[Source data]
»»

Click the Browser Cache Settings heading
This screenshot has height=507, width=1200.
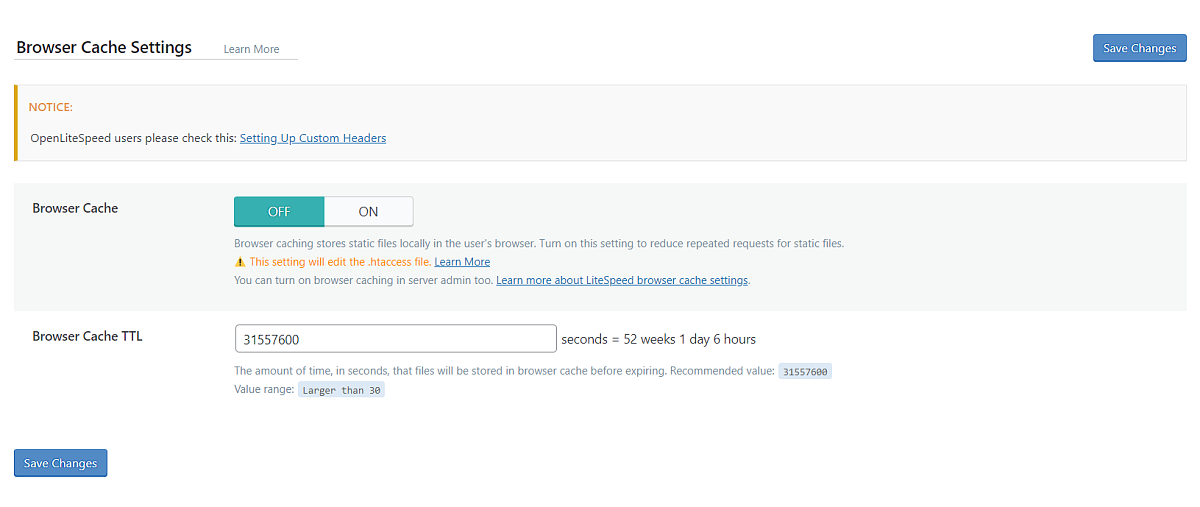104,47
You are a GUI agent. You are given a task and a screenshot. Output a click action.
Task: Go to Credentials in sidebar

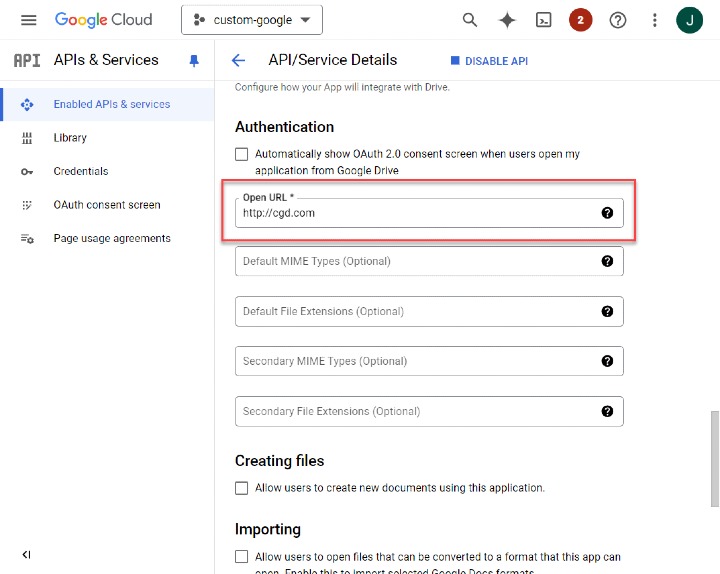[80, 171]
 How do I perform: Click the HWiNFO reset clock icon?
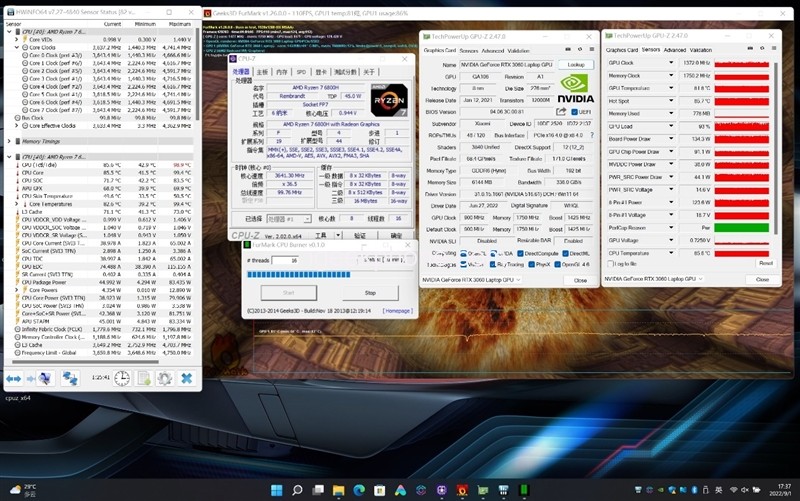[122, 378]
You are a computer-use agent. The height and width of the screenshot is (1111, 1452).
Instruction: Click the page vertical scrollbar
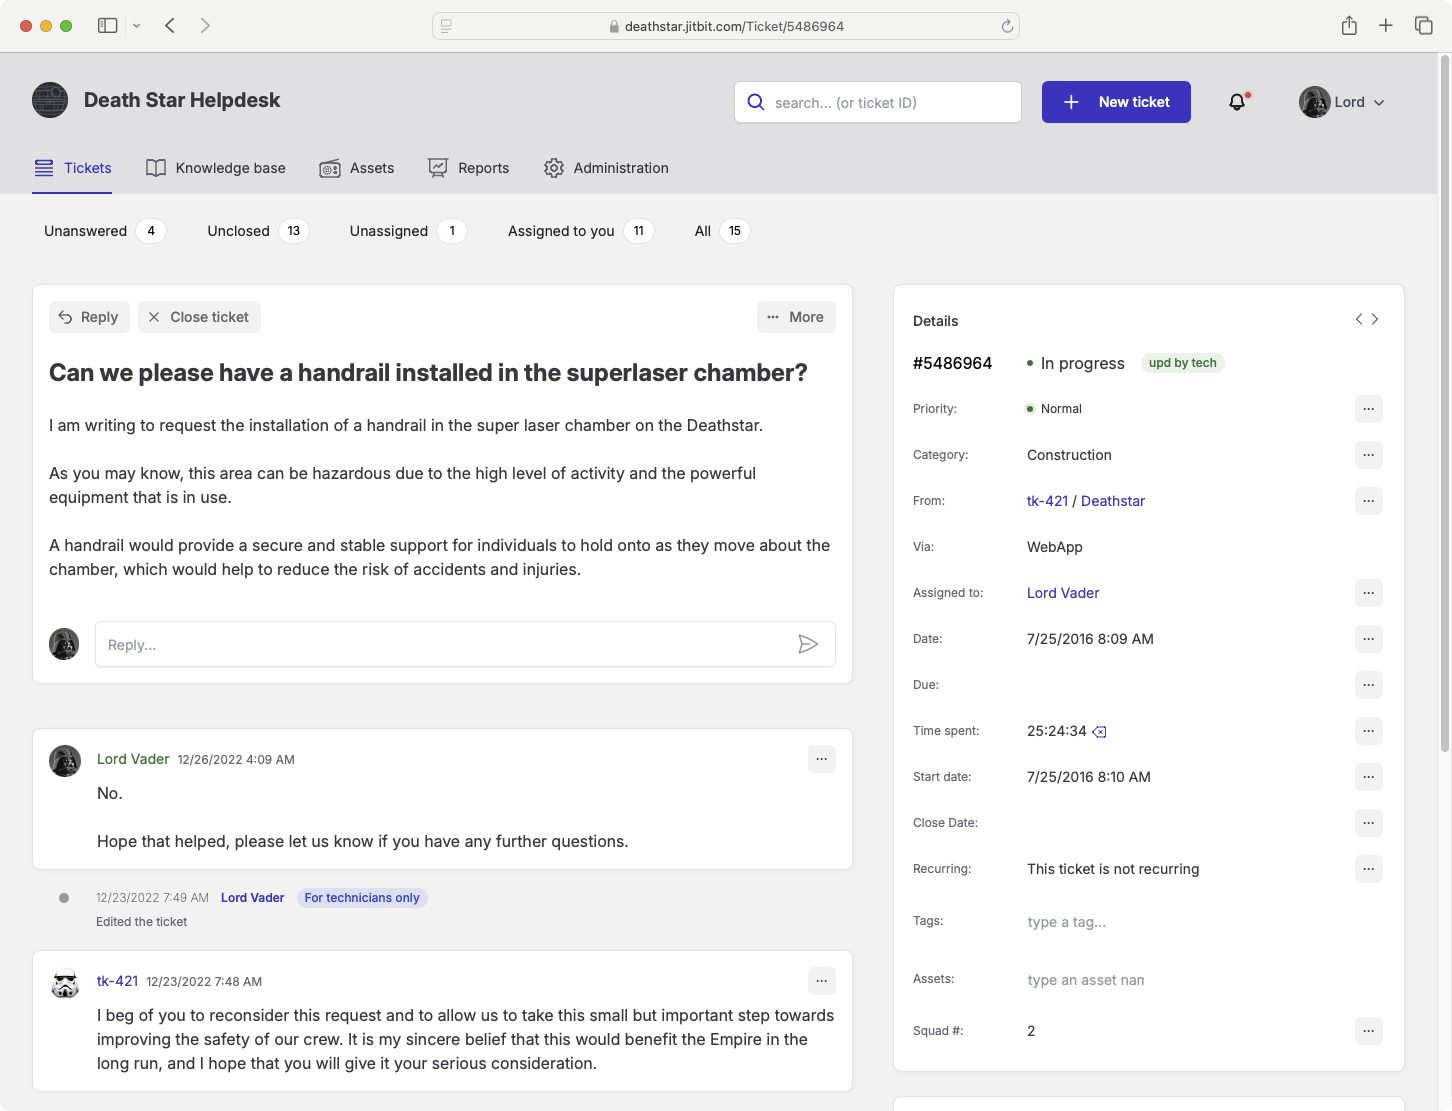click(1444, 400)
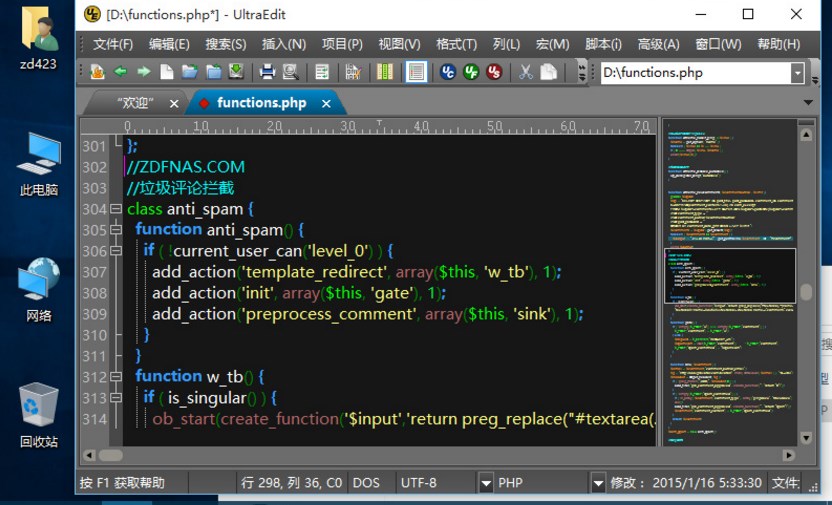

««

Exercise: From the line with "You are a GUI" down to the end of the entries, retype each line exactly as written, but drop the pictures.

Response for this exercise:
You are a GUI agent. You are given a task and a screenshot. Output a click action.
Task: Go to Credentials in sidebar

[80, 171]
 How do I perform: Click the HWiNFO reset clock icon?
[122, 378]
You are a computer-use agent. The height and width of the screenshot is (1111, 1452).
Instruction: Click the page vertical scrollbar
click(1444, 400)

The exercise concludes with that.